E.ON Romania is starting 2010 with its main objective to keep a positive cash flow and keep up its annual investment strategy. Frank Hajdinjak, GM of E.ON Romania, told Business Review that an important target this year is to keep a close eye on its main debtors: the CETs and CFR.
What are E.ON Romania’s expectations for its relations with the authorities, following the presidential elections?
After the presidential elections, what we hope is that we get a period of stability and a strong government, which must develop and bring the country out of the economic and financial crisis. Regarding the price increase we requested from the Romanian Energy Regulatory Authority (ANRE) starting January 1, 2010, all our requests are justified. We expect an open and fair dialogue with the ANRE to find a solution which suits the economy, the customers and the operators in the market, allowing the latter a reasonable return on their investment.
What are your main arguments for the price increase?
Starting with the electricity, we have a loss carry forward from the previous years and out of this we should get a price increase of 12 percent. In addition, we can see additional pressure from rising prices of production for captive customers. On the gas side, we have a loss carry forward that justifies a price rise of 15 percent. It very much depends on how the big consumers like Interagro, Azomures and ELCEN react during the year, how much gas they ask for, which could increase the gas import quota in the gas basket, leading to additional price pressure. We hope to have a slight increase of about 1 percent in consumption this year. We also estimate that the import gas price will increase in stages over the year, creating further pressure. We estimate that the import gas price will rise by 25 percent by the end of the year, compared with the price level from the end of 2009.
Who are your main debtors?
On the electricity side we have a loss carry forward from the previous years of RON 86 million and on the gas side about RON 700 million, using data from the end of 2009. These sums also include a volume correction which is part of the regulation, because what we deliver to the ANRE is cost-based on the volume. Of course, if the volume changes there has to be an adjustment, and if the volume falls it must be a volume adjustment which is foreseen in the regulatory framework. We have been successfully managing our bad debts, even during the crisis, and we have also increased our efforts to daily monitor certain customers with cash flow problems.
Where we have come a cropper is with state-owned companies. So, on the gas side it is mainly the CETs (thermal power plants) with ongoing payment trouble, while on the electricity side the main debtor is CFR. Outstanding debt amounted to RON 133 million at the end of last year, which of course greatly affects our cash flow and the situation and stability of our company.

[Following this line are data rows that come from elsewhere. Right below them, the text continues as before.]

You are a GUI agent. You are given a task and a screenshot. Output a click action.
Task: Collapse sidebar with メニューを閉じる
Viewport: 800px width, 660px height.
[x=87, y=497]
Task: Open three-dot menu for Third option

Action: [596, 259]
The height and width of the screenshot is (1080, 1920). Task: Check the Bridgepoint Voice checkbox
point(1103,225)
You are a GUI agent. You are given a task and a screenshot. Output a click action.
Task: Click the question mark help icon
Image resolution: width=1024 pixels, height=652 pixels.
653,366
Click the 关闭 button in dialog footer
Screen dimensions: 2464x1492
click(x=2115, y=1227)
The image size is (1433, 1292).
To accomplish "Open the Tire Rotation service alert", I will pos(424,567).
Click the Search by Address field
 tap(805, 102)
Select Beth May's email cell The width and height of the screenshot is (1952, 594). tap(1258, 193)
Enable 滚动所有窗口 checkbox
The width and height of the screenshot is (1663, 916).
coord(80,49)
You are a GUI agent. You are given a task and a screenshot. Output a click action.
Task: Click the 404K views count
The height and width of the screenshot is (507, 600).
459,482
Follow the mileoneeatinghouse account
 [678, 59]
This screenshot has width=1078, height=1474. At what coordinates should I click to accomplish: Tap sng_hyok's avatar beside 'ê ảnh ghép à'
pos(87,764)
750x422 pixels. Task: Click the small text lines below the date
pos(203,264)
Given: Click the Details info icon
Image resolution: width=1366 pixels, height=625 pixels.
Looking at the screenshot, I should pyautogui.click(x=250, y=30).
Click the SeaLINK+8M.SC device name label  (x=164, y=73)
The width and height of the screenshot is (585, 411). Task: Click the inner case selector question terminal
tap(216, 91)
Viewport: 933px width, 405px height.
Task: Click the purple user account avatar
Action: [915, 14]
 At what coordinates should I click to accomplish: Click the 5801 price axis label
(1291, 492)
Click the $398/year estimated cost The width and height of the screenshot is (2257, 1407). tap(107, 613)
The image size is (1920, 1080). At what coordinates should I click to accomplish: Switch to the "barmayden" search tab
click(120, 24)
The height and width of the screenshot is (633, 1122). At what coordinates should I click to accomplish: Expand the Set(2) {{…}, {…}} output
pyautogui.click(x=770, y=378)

What is the status of E.ON Romania’s energy production projects?
Regarding the renewable energy projects, we are securing land and setting up some wind measuring spots in the Moldavian area, so the projects are imminent. We will definitely see some visible results in 2011. We are aiming for a project of some 72 MW to 100 MW.
As for the cogeneration project in collaboration with Termoelectrica in Braila, it has been slightly delayed owing to some problems with the land, so the project company will probably be founded in the first half of this year. The total investment for Braila, an 800 MW project, is about EUR 1 billion to EUR 1.2 billion. We haven’t yet discussed with E.ON shareholders what the structure of the financing will be. However, one thing is clear to us: if we cannot guarantee a decent return on investment it will be very difficult to convince our shareholders to put fresh money into the Romanian market to build a new power plant. Also, we are analyzing some gas deposit projects in collaboration with Romanian partners.
What is E.ON Romania’s budget strategy, given the crisis?
Our investment budget for 2009 was reduced by 40 percent mainly due to the financial crisis and of course the pressure we have come under from the regulatory office, which forced us to cut our investment. But we expect similar investment for the coming years, amounting to EUR 60 million for electricity and gas distribution alone.
However, there is a huge pressure in the market: for instance if nothing happens by way of the recovery of significant debts, such as CFR’s for instance, then we will have to cut our investments. We will have to cut further jobs with immediate effect. This reorganization and restructuring will continue this year as well. Since we first came to Romania in 2005 we have reduced our work force by 5,000. As for the company’s 2009 results, let’s say we will have positive results in the group but they will be far below the shareholders’ expectations.
How does E.ON Romania try to limit energy theft?
It is a big issue. In fact, we started a project last year, in Bacau county, because we realized that technological and non-technological losses were extremely high. To be exact, we have so far identified 800 cases, some households, but in particular many business installations not in line with the legal framework. We have already found around 6GW/h of lost energy consumption. We will continue this type of project and we will also take all legal measures to recover our money.